Christina Aguilar  () (born 31 October 1966) is a Thai singer known as the Thai Queen of Dance. Her debut album Ninja was certified platinum for 1 million copies sold – a first for a Thai female singer. She is also the first and only Thai artist to have their first four studio albums sell over 1 million copies; her third album Red Beat is the best selling female artist's album of all time in Thai music industry, selling 3 million copies. Her eight solo albums have sold over 10.5 million copies (not including special albums). She was awarded at world-class events such as the MTV Video Music Awards, or MTV VMAs, in 1992.

Early life 

Aguilar is the daughter of Filipino musician Tony Aguilar and French-Vietnamese mother Margaret. She was born in Bangkok, Thailand. She has two siblings, Anthony and Theresa. Her father was one of her most important music influences and she and her family often sang together.

Aguilar studied at the French Institute, pursuing a bachelor in business management studies in France. She does not have Thai heritage, but sometimes is mistaken for Thai because of her ability to speak fluent Thai. In addition to Thai, Aguilar speaks French, English, and some Spanish. She first became known for her singing abilities while in France. During her college's annual party, she was asked by her friends to perform on stage; she sang "Sweet Memory".

Career 
After graduating, Aguilar was recruited by a French advertising agency where she worked as an assistant account executive. She then returned to Thailand and briefly worked in a travel agency. The turning point in her career was when she met Rewat Bhuddhinan, then chief producer for GMM Grammy, who enticed her into the music industry.

1990–1994: Early Success with Ninja and Arwut Lab (Secret Weapons)
Aguilar first appeared on radio in 1990. Her debut single "Ninja", taken from the album of the same name, became a hit among Thai listeners. It was followed by the release of some other pop dance singles, including "Plik Lock " and "Prawatsart ", and some ballads, like "Hua Jai Kor Ma " and "Plao Rok Na ". Aguilar broke records by being the first female artist with a million-seller album in Thailand.

Arwut Lab (Secret Weapons) was released in 1992. The video of the album's lead single, "Jing Mai Klua ", won MTV Asian Viewers Choice Award in Los Angeles, USA. It was the first music video by a Thai artist to win this award. In the album's second video, "Wela Mai Chuai Arai ", Aguilar costarred with a Chinese-American actor Michael Wong. The album has sold over a million copies, like its predecessor.

1994–1999: Red Beat

In 1994, Aguilar released her third album "Red Beat". With a faster beat and a modern and sexy appearance, it became her most successful album to date, containing two of her most successful singles. One is the dance single "Mai Yag Rok " and the other is the love ballad "Rak Thur Thee Sood ". This was the third time that an Aguilar album sold more than one million copies. The album eventually reached the mark of three million copies sold, being the only female album to do so in Thailand. This album also became the third biggest-selling album of all time in Thai music history, only behind two albums of Thongchai McIntyre.

SUPPLIED INFORMATION:
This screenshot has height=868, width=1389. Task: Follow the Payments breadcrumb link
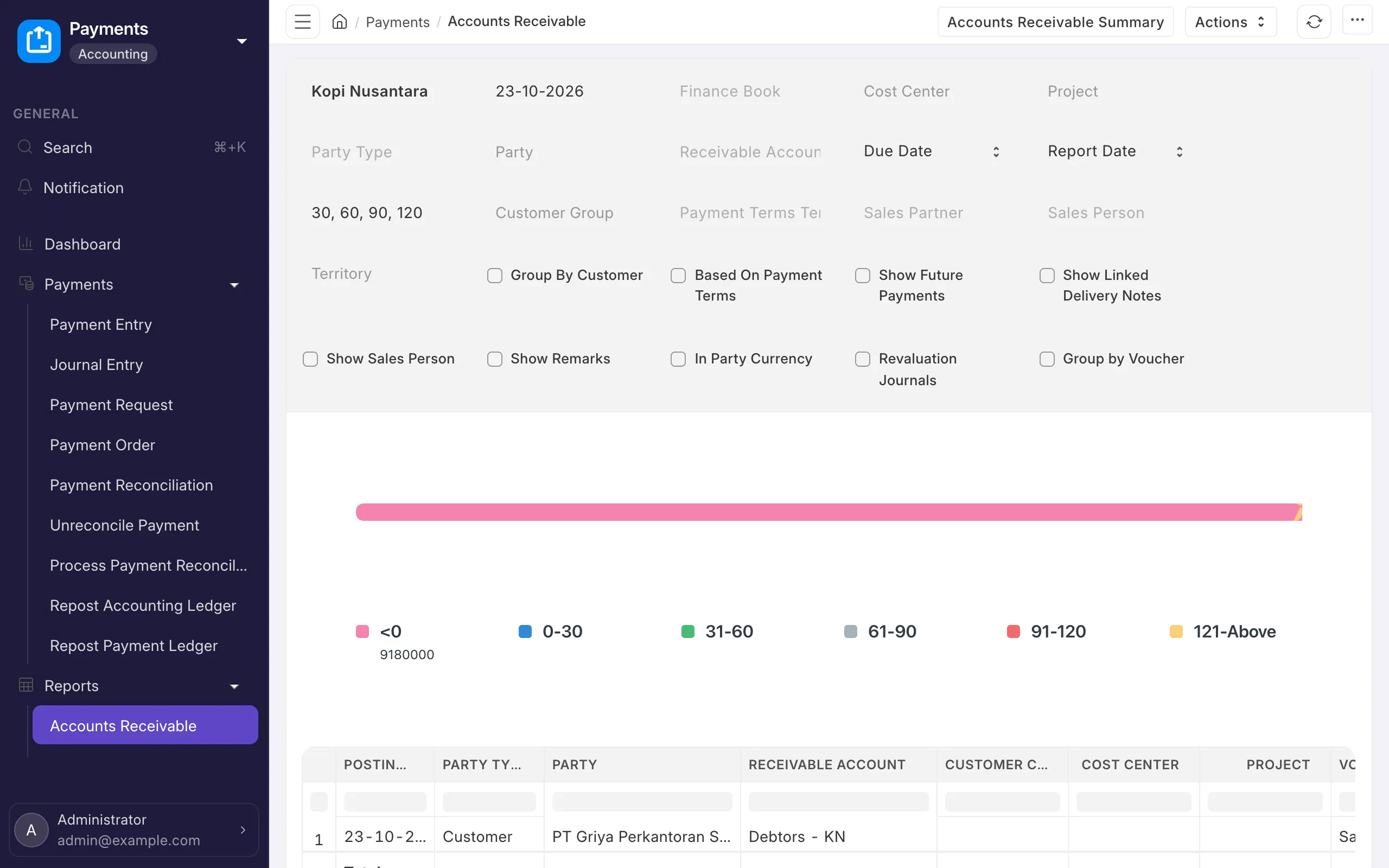[397, 22]
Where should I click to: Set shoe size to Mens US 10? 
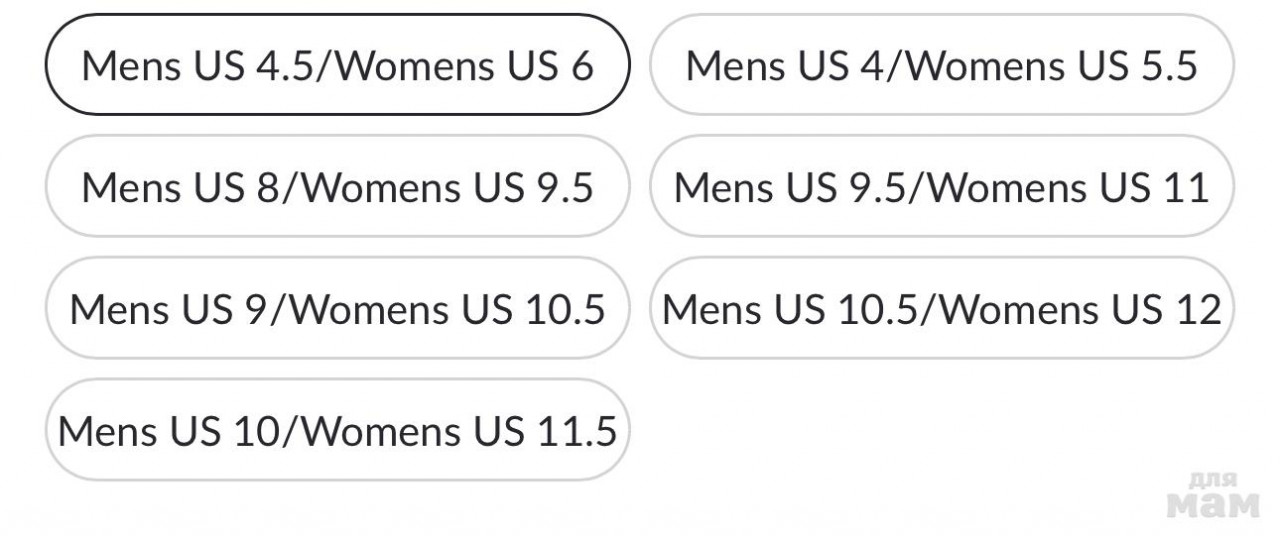pyautogui.click(x=338, y=431)
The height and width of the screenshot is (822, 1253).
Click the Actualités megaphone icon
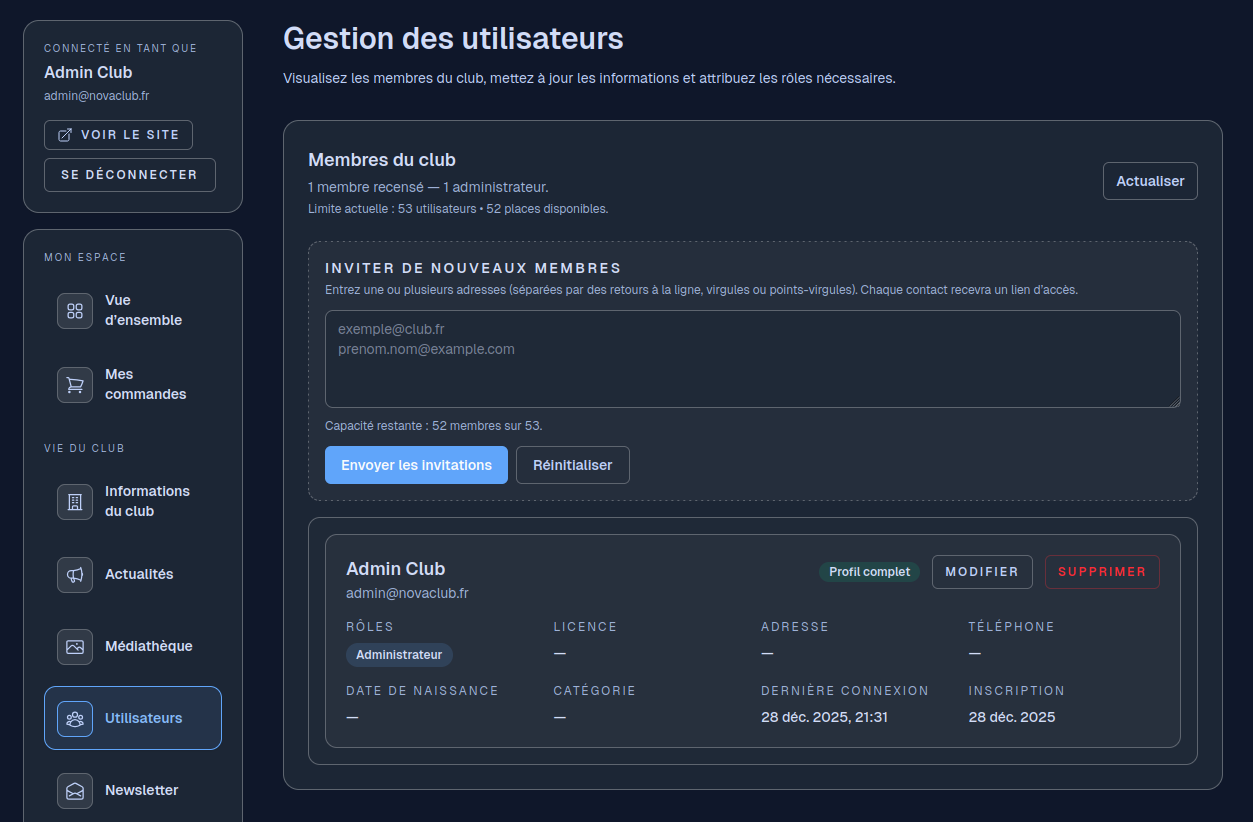click(75, 575)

REQUIRED ACTIONS:
[a] According to the Christina Aguilar biography, which award did the video for "Jing Mai Klua" win?
[b] Echo the three screenshot entries line for line, leaving out the pictures.
The Christina Aguilar biography and the entries after it were gathered from unrelated sources.

LIST OF SOLUTIONS:
[a] The MTV Asian Viewers Choice Award, in Los Angeles, USA.

[b]
This screenshot has height=868, width=1389. Task: Follow the Payments breadcrumb link
[397, 22]
Where should I click to: Set shoe size to Mens US 10? 
pyautogui.click(x=338, y=431)
The height and width of the screenshot is (822, 1253).
Click the Actualités megaphone icon
click(75, 575)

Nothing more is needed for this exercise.